Fatty, Fatty, Two By Four

Chances are, you recognize that schoolyard chant. Maybe you were the target, or maybe it was someone else. It doesn’t really matter now, does it?

Except, perhaps, for the lifelong damage such taunting can do to a developing self-esteem.

Which is one of the reasons parents in the Denver Public School District are outraged over the administration’s notices concerning childhood obesity. As part of their effort to improve students’ health, the school system is now noting a child’s BMI on health evaluation forms. If the child is overweight, the notice clearly says so.

Then the child is given the notice to take home to their parents.

“The part that upset her the most as she started reading it, there it stated that she was overweight and she started to cry saying, ‘Mom, that school tells me I’m fat.’ So, it was very heart wrenching,” said Flaurette Martinez.

Her daughter Isabel was sent home from the Centennial K-8 School on Monday with the health notice.

As Martinez points out, anyone could have found that notice had her daughter dropped or misplaced it. With kids being the way they are, Isabel’s future on the low-end of the schoolyard social pecking order would have been sealed. Granted, it’s possible such peer pressure could, in fact, lead Isabel to lose weight, but it’s equally probable that it could also lead to an eating disorder.

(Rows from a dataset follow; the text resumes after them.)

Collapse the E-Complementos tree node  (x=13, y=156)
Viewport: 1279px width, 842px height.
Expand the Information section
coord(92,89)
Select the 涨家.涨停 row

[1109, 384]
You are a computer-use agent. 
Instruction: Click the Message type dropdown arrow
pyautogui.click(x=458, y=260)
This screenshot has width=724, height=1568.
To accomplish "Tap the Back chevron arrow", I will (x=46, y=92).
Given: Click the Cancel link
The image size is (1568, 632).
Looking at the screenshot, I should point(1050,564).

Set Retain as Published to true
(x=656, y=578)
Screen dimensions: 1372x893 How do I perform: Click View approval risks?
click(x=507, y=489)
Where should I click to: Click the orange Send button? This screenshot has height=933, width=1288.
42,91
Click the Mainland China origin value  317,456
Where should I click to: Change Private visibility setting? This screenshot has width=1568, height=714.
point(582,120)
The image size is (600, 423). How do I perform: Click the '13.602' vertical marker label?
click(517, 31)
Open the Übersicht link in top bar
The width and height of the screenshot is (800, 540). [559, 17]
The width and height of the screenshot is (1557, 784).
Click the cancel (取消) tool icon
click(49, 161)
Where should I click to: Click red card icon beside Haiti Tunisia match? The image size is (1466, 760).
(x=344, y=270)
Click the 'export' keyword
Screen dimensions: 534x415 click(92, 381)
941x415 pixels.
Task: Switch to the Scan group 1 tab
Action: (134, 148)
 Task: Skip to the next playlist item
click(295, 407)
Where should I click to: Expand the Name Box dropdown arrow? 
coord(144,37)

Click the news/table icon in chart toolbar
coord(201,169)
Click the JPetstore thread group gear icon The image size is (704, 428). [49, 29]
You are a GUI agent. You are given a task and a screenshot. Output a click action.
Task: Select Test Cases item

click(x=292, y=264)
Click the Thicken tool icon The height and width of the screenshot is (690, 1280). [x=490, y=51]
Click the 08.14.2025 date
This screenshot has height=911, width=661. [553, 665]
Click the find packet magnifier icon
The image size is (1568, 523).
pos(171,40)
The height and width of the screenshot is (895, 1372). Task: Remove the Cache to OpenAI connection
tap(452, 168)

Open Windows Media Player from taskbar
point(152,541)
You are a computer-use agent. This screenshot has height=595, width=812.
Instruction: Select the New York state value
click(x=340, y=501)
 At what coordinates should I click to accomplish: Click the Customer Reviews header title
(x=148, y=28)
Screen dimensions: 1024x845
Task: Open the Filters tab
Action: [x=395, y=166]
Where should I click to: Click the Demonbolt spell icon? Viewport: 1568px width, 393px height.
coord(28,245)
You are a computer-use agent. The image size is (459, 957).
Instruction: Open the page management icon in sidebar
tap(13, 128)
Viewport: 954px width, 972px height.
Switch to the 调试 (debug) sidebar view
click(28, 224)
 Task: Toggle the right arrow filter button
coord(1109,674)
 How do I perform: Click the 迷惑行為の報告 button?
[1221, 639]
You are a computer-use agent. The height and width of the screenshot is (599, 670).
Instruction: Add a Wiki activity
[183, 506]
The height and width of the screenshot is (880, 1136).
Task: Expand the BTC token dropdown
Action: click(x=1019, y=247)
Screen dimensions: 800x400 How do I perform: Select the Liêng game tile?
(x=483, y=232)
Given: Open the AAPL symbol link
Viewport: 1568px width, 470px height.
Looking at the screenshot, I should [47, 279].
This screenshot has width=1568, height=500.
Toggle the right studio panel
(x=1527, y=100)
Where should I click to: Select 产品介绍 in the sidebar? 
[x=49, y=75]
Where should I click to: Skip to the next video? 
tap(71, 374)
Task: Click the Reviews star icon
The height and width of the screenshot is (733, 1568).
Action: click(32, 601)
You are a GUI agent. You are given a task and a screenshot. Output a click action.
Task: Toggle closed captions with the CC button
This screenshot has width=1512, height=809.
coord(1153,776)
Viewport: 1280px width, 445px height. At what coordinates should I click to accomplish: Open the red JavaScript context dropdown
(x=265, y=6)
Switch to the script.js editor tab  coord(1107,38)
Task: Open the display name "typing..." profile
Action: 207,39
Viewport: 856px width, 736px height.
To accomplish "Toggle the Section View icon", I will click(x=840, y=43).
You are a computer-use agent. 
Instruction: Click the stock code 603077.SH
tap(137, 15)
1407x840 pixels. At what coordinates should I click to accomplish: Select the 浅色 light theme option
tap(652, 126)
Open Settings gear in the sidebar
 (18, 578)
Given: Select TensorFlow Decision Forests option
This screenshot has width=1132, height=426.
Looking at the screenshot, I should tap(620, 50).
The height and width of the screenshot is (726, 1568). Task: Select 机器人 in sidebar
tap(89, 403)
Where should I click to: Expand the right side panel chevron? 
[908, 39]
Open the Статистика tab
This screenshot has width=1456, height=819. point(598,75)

Besides, aren’t schools supposed to be doing their best to reduce bullying? Are fat kids “fair game” if such pressure might lead to improved physical health (at the possible expense of their emotional well-being)?

The school district states that it feels compelled to provide such information to parents to help improve student health. In the administration’s opinion, sending that data home with the child in a sealed envelope is sufficient.

You know, because kids would never open a sealed envelope that someone else dropped.

/contempt

Posted by Chubby Mommy in Health News
  1. jae says:

    Our school sends home those notices with their BMI, which is useless anyway.

    I know one little girl who constantly gets the underweight notices but nevermind that she’s as petite as her mother is, which is to say they’re TINY.

    Sorry but kids AND parents know when their kid is chubby or overweight. I wonder, though, how many of those schools are willing to subsidize a healthy diet. Because have you SEEN what school lunches are lately??!

  2. Chubby Mommy says:

    I remember my daughter’s school menu being full of pizza, hamburgers, chicken nuggets and grilled cheese sandwiches and wondering what on earth the school was thinking feeding kids that kind of stuff? Then again, I didn’t worry too much about it because I was serving mostly healthy stuff at home. (These were in the days when my hubby complained that I always made ‘rabbit food’ and I was thin. *sigh*)

    When my son was in public kindergarten, his school menu was SO much better. They didn’t serve fried food at all. Nada. The desserts were either fruit, sorbet or applesauce, too, which made perfect sense because who really wants an entire school full of hyped-up kids that all crash 2 hours after lunch and are then too lethargic to learn anything the rest of the day?

  3. Edna says:

    The studies showing how infected stem cells become fat cells is not new. About two years ago, entomologists were studying the reason some dragonflies were heavier than others. The study revealed a bacteria in the gut of some dragonflies interfered with their metabolism causing the insects to store more fat in their thorax. This meant that heavier dragonflies had fewer beats per seconds in their wing flight and this interfered with their ability to mate in flight, compared to the skinnier dragonflies. While the entomologists said that comparing this study on dragonflies and the bacteria interfering with their metabolism was a far leap to make to mammals and humans, it would be interesting to note if any similarities existed.
    I just thought this bit of trivia might be of interest.